Stored records:
*-*-*
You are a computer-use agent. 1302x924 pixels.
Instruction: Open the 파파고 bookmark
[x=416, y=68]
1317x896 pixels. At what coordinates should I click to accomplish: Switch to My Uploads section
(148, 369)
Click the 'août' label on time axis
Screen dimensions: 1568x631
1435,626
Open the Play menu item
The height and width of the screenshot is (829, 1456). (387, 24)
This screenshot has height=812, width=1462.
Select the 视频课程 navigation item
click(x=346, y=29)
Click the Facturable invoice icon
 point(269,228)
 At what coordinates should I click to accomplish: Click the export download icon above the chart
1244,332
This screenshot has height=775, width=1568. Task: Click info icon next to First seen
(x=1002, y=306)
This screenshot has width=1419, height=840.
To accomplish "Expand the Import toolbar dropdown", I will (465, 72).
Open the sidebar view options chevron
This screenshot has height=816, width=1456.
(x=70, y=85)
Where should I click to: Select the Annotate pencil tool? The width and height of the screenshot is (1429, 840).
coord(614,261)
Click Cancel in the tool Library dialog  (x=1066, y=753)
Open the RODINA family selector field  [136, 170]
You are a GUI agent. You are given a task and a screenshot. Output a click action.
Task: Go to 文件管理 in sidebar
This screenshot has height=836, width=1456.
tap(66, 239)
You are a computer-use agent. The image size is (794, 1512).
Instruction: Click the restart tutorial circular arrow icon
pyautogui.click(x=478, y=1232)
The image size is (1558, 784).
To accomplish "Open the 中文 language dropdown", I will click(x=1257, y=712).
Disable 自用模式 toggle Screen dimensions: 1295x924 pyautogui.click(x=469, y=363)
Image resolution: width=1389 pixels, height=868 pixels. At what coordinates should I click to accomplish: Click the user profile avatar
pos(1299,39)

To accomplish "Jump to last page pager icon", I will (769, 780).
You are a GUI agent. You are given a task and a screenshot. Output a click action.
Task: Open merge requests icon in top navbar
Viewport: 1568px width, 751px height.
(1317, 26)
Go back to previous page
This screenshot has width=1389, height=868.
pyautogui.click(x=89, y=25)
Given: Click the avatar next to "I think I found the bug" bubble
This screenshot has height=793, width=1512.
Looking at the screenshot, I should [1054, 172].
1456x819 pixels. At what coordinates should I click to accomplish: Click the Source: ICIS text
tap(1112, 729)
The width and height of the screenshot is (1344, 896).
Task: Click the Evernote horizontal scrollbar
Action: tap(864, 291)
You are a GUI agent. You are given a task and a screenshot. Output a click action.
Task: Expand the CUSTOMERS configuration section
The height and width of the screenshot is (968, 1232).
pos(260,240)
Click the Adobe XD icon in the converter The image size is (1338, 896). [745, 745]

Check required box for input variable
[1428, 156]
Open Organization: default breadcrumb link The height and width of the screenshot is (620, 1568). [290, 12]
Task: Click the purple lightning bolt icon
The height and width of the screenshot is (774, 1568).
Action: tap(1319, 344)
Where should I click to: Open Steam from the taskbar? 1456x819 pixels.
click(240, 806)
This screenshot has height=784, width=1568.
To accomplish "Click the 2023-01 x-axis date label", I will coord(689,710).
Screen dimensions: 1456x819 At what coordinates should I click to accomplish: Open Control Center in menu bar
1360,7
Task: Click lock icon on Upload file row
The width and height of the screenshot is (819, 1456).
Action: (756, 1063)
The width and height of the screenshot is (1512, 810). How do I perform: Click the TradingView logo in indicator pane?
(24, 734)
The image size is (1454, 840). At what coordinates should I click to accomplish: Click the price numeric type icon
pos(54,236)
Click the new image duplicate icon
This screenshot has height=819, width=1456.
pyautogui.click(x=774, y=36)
*-*-*
(Exercise brief) Your answer must be the line containing "The width and height of the screenshot is (1512, 810)." and every line after it through the end of the records above, reproduced exactly and alone.

(Exercise result)
The width and height of the screenshot is (1512, 810). How do I perform: Click the TradingView logo in indicator pane?
(24, 734)
The image size is (1454, 840). At what coordinates should I click to accomplish: Click the price numeric type icon
pos(54,236)
Click the new image duplicate icon
This screenshot has height=819, width=1456.
pyautogui.click(x=774, y=36)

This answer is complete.